2:00 - Begin ESXi boot (Loading VMware Hypervisor)

3:00 - message; loading mptsas

4:00 - message; multiextent loaded successfully

- message; vmw_vaaip_netapp loaded successfully

41:00 - message; vmkibft loaded successfully

52:00 - message; cbt loaded successfully, Running usbarbitrator start

61:00 - ESXi login screen (vCenter reports server is online)

Granted, times are approximates based on when I noticed the message change on my alternate monitor.

Thoughts?

Reply
0 Kudos
golddiggie
Champion
Champion

You're booting from local disks correct? I would try reinstalling ESXi 4.1 on that host, with all hardware installed. I would make sure to wipe the drive(s) first just to make sure there's no lingering items causing issues. If you are booting from local disk(s) is it a single drive or a RAID array (such as RAID 1)? Which model server is this? Is the firmware up to date, or the level listed for ESXi 4.1 on the HCL for that server make/model?

Network Administrator

VMware VCP4

Consider awarding points for "helpful" and/or "correct" answers.

Reply
0 Kudos
ian4563
Enthusiast
Enthusiast

I have a similar problem with ESX 4.1 and EMC Clariion storage.

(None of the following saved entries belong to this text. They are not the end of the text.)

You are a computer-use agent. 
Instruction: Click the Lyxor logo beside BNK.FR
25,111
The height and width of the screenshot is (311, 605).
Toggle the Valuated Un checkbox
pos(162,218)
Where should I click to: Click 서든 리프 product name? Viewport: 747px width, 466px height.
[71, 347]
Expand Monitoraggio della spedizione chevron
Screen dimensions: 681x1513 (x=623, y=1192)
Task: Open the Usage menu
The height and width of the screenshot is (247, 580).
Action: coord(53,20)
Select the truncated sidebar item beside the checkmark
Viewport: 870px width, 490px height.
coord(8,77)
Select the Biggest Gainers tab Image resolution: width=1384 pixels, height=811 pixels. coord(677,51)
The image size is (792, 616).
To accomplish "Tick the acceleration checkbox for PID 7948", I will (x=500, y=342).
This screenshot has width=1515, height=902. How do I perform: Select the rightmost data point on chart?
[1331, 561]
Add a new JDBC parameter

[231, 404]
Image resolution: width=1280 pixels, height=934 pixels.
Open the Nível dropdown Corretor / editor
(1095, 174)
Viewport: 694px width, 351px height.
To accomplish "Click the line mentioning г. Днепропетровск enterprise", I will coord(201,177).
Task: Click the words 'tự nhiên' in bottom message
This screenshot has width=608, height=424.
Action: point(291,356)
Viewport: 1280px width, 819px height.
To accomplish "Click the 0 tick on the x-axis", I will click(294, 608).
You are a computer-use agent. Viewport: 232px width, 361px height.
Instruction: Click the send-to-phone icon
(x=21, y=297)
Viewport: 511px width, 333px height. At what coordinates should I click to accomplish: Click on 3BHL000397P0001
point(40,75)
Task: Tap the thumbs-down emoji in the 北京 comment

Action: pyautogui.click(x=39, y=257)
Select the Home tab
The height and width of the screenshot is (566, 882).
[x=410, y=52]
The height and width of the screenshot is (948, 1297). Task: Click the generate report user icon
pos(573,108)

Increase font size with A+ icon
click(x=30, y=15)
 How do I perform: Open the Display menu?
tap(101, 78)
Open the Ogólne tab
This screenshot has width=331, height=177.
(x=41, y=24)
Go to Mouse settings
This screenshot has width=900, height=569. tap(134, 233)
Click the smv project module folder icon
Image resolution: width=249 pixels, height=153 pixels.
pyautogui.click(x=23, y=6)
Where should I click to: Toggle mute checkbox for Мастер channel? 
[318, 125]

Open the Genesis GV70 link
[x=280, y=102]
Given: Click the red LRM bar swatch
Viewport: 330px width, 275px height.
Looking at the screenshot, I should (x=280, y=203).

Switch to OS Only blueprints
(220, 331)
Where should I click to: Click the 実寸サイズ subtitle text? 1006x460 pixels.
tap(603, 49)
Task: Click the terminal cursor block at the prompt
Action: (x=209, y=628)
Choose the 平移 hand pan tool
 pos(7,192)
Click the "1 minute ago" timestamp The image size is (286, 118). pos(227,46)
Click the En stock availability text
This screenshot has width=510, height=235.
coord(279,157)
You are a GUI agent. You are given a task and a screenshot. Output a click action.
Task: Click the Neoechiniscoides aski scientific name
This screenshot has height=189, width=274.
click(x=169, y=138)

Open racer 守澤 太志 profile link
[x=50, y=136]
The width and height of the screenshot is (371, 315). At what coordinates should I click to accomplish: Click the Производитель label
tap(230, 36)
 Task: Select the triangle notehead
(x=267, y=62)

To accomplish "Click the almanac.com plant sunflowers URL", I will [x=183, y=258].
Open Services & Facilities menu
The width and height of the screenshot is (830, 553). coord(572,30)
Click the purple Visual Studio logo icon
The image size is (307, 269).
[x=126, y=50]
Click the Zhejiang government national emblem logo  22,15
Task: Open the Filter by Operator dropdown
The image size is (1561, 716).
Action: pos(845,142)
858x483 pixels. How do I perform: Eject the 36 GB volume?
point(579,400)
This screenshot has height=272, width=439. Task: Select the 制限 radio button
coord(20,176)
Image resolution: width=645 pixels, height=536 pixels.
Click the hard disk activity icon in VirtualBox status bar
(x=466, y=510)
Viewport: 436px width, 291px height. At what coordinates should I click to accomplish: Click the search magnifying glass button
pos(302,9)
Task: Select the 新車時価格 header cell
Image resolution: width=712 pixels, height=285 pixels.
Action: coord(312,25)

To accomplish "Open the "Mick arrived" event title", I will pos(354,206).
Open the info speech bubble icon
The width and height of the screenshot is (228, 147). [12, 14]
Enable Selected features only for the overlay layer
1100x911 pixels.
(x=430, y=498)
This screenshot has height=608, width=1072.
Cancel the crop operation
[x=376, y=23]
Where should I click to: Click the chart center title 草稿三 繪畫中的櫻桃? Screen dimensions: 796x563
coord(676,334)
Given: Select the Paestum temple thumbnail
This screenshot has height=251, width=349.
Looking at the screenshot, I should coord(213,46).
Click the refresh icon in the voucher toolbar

Every host that has ESX 4.1 installed hangs for ~30 minutes on "Starting Path Claiming and SCSI Device Discovery". The ESX 4.0 hosts are zoned into the fabric exactly the same way but don't have the issue. I was wondering if it had to do with ESX trying to determine storage acceleration for each LUN.

Reply
0 Kudos
Andy_Banta
Hot Shot
Hot Shot

Can you (or Ian) post any part of the messages file while this is happening?

/var/log/messages

Or the appropriate archived log, such as /var/log/messages.1.gz?

Those can show some of what's going on during that time.

Andy

Reply
0 Kudos
TAE
Contributor
Contributor

Attached are the messages files that I pulled down from vCenter (Export System Logs) shortly after the host came online. While I'm not really sure what I'm looking for, a skim/search of the logs for "VMW_VAAIP_NETAPP" reveals glut of logged events in the "messages.1" file. Hopefully they'll reveal something helpful.

Reply
0 Kudos
TAE
Contributor
Contributor

Good call - but no luck. Updated the machine to the current firmware and no change in the start-up performance. The server(s) are Dell PowerEdge R710's. I'm hesitant to re-install with the HBA's connected to the SAN, as it's totally against the VMware recommendation. All the hardware was in place when I ran the installation; the HBA's were not added afterwards, for example.

Regarding your other points, yes: Local disk, RAID1. All hardware is on the HCL and I cannot find any footnotes that would prove to be a "gotcha" in terms of version.

I've attached the "messages" logs to this thread which may prove helpful.

Reply
0 Kudos
isokolin
Contributor
Contributor

What is the ONTAP version on your NetApp array?

I looked at the logs you provided, and I see the folloing

1) You have a fairly large number (22?) of the NetApp LUNs mapped to this ESX host

2) When claming (discovering) LUNs ESX 4.1 now issues several new commands as compared to ESX4.0.x

One of these new commands is MODE_SENSE (0x1a) of the page 0x0a ( control mode) whichis used to detect a QErr parameter.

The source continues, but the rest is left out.